The Deadnaught's shoulder straps are padded and fully adjustable, and the section that sits against your back is also padded and vented. Even if I load it completely full to the point where it feels really heavy (it will hold up to 20L), once it's strapped on it's remarkably comfortable with no stress on my back or shifting around at speed.


What I love:

  • Spacious! I can fit my laptop, chargers, lunch, change of clothes, a pair of shoes, rain gear, and still have room left over
  • Comfortable on the bike, even when heavily loaded
  • Magnetic chest clip is pretty dang slick
  • Great size for weekend trips
  • Definitely proven to be waterproof

What I don't love:

  • I'm a small person and it sometimes feels too tall for my frame
  • Lots of extra strappage, I clipped some of it down with safety pins
  • The roll-top is whatever

Performance & quality

Also functions as a fancy cat bed, glaring not included
I can officially say that the Dreadnaught is absolutely impervious to rain. After many, many rain showers this season and one SUPER INTENSE thunderstorm with a side of hail, I feel confident carting my laptop around in even the most intense weather.

It's constructed from quality materials and feels very well-made, if a bit rubbery (duh). Other than some dead bugs splattered on the shoulder straps, it looks like it was just taken out of the box, even though it's already done more than 1,500 miles.

Style & price

I'll readily admit that I'm a snob when it comes to style. The Dreadnaught isn't the most stylish thing in the world, but it's far from the worst. It has a sleek utilitarian look to it, which... I can live with. I like the black on black logos and reflective striping up the sides.

The Dreadnaught currently retails for about $135, which is (to me) a crazy price for a backpack—but a reasonable price for something fully waterproof.

It strikes a good balance. If you don't want a shitty backpack that's going to leak, you might need to pay a little more, and that's right where the Dreadnaught levels out.

Overall recommendation

I'm very happy with my purchase, and Icon products in general (more to come on that). The Dreadnaught is a solid, reliable backpack option, especially if you need to carry electronics through iffy weather.
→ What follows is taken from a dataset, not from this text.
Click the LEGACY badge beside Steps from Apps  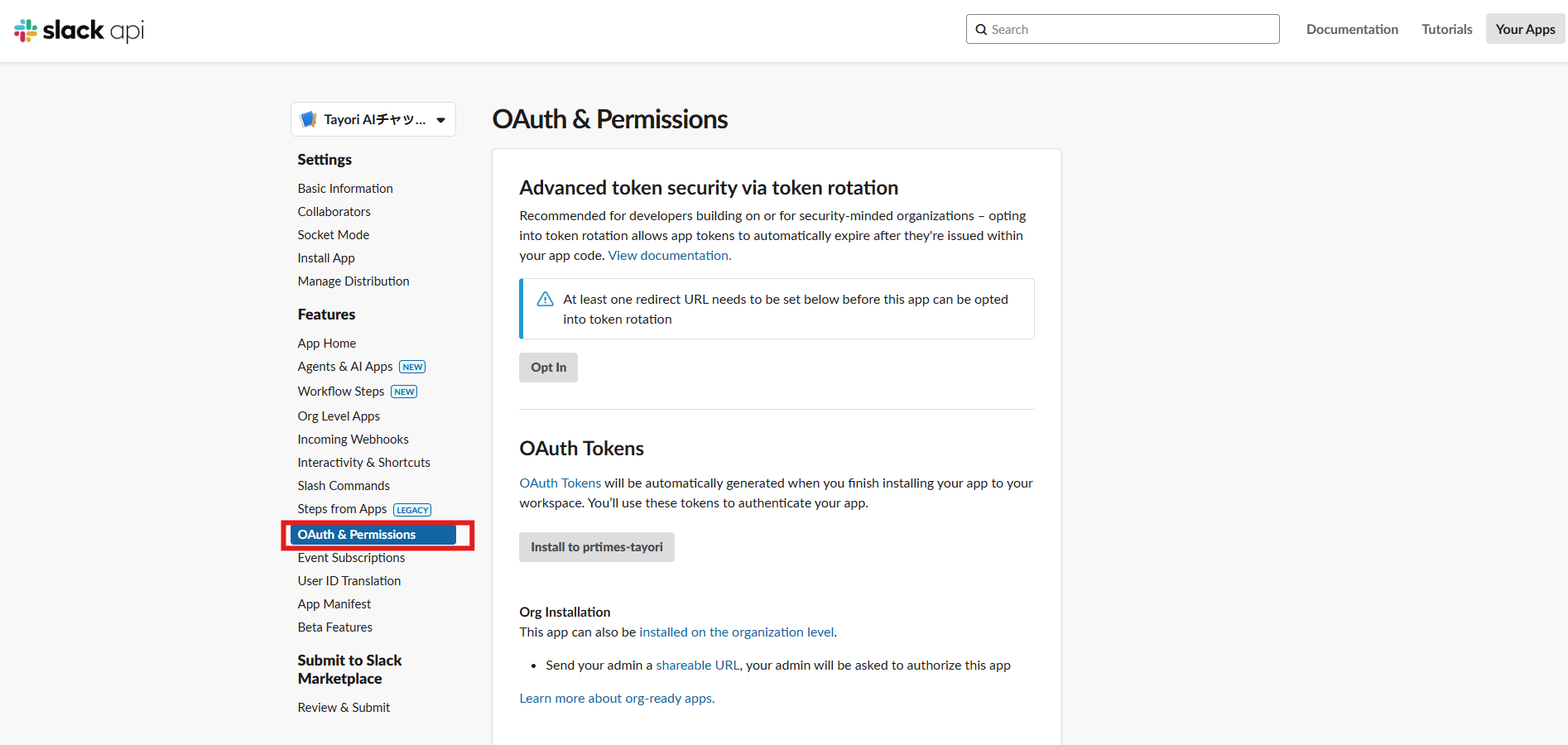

Official would recommend? Yes.

About Icon Motorsports

Headquartered in Oregon, Icon specializes in performance-level gear with a modern edge. It's the sportier, streetier, next-level big brother to budget brands like Speed & Strength.

Comments

  1. Jamie: Extra strap length was always been a "Hated it!" factor with me, even tho I'm a fat guy who uses WAY more strap than you do. Use a sharp razor knife to cut the extra length of strap--obviously once you have adjusted it properly--and then use a lighter/match to seal the cut ends of the strap so they don't fray. Wa-la! No more safety pins!

    ReplyDelete
    Replies
    1. Yes I hate that too! I will say, for someone "average man" size it probably won't be an issue. There's a decent amount of strap keepers and doohickeys.